Egos are the biggest challenge to NHS tech adoption, says Tang

Egos are the biggest challenge to NHS tech adoption, says Tang
Ming Tang, chief data analytics officer and interim chief digital information officer at NHS England (Credit: Jordan Sollof)
  • Leaders' ego are the biggest challenge to adopting technology in the NHS, according to the interim chief digital information officer at NHS England
  • Ming Tang said that the NHS needs to be "more open" and focus on the things that are common, not different
  • The single patient record will not be "one humongous system" but a "series of different things that plug and play", she added

Leaders’ ego are the biggest challenge to the adoption of NHS technology, according to the chief data analytics officer and interim chief digital information officer at NHS England.

Speaking at the Healthcare Excellence Through Technology 2025 event in London on 7 October, Ming Tang said that leaders were reluctant to be open to different tech solutions.

“The biggest challenge to adoption of technology in the NHS I’ve seen over my 15 years is egos,” Tang said.

“If we could just allow ourselves to imagine the things that are common and work on those rather than those things that are different.

“The way I look at it is that we will have a series of fairly generic capabilities that is supported by tech stacks and applications.

“The context and how you use that tech stack will be the use case and the content will be different because the context of the data is going to be different.
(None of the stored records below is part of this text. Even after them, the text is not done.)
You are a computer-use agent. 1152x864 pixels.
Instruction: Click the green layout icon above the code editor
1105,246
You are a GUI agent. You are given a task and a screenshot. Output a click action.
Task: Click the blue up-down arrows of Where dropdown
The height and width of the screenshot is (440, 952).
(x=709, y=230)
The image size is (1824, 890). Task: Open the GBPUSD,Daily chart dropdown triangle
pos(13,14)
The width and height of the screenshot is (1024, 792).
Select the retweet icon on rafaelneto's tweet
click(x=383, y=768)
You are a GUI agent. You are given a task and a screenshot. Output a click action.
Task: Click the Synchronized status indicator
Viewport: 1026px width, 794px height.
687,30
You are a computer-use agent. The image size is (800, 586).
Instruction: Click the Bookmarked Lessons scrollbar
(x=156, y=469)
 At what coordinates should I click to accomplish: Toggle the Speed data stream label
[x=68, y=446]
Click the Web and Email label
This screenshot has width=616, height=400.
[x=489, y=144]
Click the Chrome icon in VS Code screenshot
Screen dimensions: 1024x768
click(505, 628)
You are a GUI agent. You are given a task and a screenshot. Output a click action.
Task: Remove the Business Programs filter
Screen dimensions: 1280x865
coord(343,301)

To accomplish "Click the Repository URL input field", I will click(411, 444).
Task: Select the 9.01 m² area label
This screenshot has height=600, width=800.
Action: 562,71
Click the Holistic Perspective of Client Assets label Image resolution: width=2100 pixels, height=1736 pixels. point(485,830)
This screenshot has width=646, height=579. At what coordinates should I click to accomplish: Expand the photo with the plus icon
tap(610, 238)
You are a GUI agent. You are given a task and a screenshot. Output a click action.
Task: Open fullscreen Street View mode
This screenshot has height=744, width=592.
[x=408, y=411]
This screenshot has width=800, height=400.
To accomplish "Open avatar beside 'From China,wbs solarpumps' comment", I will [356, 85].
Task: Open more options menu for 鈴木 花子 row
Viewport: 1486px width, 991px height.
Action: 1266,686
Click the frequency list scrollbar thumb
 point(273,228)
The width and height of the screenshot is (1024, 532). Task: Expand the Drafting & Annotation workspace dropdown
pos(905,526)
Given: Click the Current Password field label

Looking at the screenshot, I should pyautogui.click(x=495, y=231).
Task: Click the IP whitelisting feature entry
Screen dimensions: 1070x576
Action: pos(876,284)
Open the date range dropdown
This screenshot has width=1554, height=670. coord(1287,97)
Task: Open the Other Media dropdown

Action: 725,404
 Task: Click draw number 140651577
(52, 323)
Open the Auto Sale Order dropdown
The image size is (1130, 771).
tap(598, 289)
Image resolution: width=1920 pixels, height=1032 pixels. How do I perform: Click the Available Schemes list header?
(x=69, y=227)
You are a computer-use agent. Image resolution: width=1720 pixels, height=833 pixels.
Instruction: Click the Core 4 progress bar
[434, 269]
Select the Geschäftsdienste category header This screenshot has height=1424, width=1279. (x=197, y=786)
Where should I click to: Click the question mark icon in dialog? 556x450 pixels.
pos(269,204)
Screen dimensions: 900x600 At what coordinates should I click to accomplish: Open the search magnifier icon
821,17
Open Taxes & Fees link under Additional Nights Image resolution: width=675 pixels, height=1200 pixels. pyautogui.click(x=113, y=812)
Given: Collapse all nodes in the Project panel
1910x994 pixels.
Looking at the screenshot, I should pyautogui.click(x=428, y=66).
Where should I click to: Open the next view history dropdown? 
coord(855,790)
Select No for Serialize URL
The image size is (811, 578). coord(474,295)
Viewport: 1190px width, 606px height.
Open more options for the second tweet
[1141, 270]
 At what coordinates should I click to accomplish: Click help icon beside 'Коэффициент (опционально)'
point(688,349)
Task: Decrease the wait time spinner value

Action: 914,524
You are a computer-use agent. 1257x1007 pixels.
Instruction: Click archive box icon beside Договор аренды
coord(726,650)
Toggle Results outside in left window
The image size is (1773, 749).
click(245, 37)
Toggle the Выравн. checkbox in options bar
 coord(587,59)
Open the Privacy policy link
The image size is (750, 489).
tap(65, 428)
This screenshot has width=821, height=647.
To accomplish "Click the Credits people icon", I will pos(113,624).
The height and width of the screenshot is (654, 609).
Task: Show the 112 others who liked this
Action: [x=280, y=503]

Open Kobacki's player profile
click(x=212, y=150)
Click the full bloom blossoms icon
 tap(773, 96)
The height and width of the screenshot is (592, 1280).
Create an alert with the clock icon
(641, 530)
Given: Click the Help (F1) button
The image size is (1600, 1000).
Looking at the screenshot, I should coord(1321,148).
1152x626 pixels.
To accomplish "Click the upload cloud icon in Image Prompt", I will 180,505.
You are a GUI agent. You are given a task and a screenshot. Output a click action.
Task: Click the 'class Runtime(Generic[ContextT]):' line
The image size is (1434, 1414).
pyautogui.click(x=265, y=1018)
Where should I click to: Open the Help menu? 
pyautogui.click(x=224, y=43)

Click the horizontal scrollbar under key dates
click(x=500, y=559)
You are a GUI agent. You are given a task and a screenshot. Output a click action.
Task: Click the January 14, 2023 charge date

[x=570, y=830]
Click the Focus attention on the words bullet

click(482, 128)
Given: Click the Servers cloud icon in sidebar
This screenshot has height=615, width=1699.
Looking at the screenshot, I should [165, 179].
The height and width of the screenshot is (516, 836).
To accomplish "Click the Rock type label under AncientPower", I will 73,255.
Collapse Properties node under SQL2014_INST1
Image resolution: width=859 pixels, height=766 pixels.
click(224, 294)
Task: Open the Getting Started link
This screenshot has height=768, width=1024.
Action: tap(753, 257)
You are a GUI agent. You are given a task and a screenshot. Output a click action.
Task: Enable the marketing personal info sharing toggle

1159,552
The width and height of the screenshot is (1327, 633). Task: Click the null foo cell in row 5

“If that data fits into a data model you can be really personalised with a standard stack. So that’s the kind of gymnastics we need to get people, but in order to think that way you need to let go of your ego,” she added.

Tang spoke about plans for a single patient record, which are part of the NHS 10 year health plan, published in July 2025.

“What we need to do is make sure that we tag in our core systems every intervention, every time a person touches healthcare, capture that as part of the single patient record.

“We need to take some of these things that are kept at organisation level and make it much more open as a platform to use the APIs, read, write back into those systems. That’s what we will try and do with single patient record.”

She added that NHSE is looking at rolling out the single patient record in maternity care first to replace the paper ‘red book’.

“We don’t just want to digitise the red book, we want to make it really safe for people to go through maternity.

“We’ve got lots of problems with maternity, so one of the first use cases we’ll look at is maternity as a use case for a single patient record.

“Single patient record will not be one humongous system, it’s not going to be a massive platform.

“It’s going to be a series of different things that plug and play because really what we’re trying to get the technology to do in the NHS is to be much more flexible, reactive, open, interoperable to its standards.”

She acknowledged that it is “a really tough time in the NHS both in the frontline and for our digital colleagues”.

“We’re being bashed left, right and centre, the 50% cuts are coming, but what I would say is this is why we need to collaborate and come together.

“In adversity, we can actually make this thing [the 10 year health plan] happen, because it’s not about the tech it’s about hearts and minds and change,” she said.